Although no viruses or Trojan horses that specifically attack the Pocket PC platform or other types of mobile devices have been reported, as with laptop computers, you must install and maintain antivirus software on mobile devices and ensure that all security updates are applied as soon as they are released.
|
User Education
All the security measures discussed so far are completely dependent on the user properly protecting his laptop. Consequently, you must train users in the potential threats to their laptops and the measures they must take to secure their computers. Although most of the measures users must take to protect their laptops might seem obvious to you such as not leaving a laptop in the car while buying groceries, or at least using a hardware lock to secure the laptop inside the trunk they might not be obvious to your users.

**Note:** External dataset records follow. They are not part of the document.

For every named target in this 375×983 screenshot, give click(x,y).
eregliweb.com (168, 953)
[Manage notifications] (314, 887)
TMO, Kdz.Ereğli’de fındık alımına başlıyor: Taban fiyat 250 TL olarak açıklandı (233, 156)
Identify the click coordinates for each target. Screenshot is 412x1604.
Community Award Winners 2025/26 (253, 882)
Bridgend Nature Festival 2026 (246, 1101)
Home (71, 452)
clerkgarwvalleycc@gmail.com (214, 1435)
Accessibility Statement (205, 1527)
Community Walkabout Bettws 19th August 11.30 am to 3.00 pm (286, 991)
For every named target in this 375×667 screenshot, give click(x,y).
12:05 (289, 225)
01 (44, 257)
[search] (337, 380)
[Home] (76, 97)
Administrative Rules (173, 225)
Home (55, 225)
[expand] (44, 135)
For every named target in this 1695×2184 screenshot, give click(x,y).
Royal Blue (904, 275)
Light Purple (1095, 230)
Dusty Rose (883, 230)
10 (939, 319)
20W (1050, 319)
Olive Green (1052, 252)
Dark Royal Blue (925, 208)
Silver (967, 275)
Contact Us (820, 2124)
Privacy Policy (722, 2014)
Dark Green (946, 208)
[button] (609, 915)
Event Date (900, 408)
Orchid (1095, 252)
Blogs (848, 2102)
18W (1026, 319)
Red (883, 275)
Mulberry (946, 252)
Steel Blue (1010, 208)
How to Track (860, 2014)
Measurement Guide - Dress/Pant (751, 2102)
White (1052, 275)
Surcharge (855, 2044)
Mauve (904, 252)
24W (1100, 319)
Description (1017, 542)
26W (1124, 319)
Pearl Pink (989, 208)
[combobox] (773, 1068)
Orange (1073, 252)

As with any type of training, it s best to be creative in how you get your message across to users in a way that they will understand. For example, when explaining to users the level of attention they should give to protecting their laptops, you can use this analogy: tell them to secure their laptops as though they were $2000 bundles of cash. Few people would ever consider locking $2000 in a car or leaving it on a table in a restaurant while they used the restroom. Posters, wallet cards, and e-mail reminders containing laptop security tips are also particularly effective in helping train users.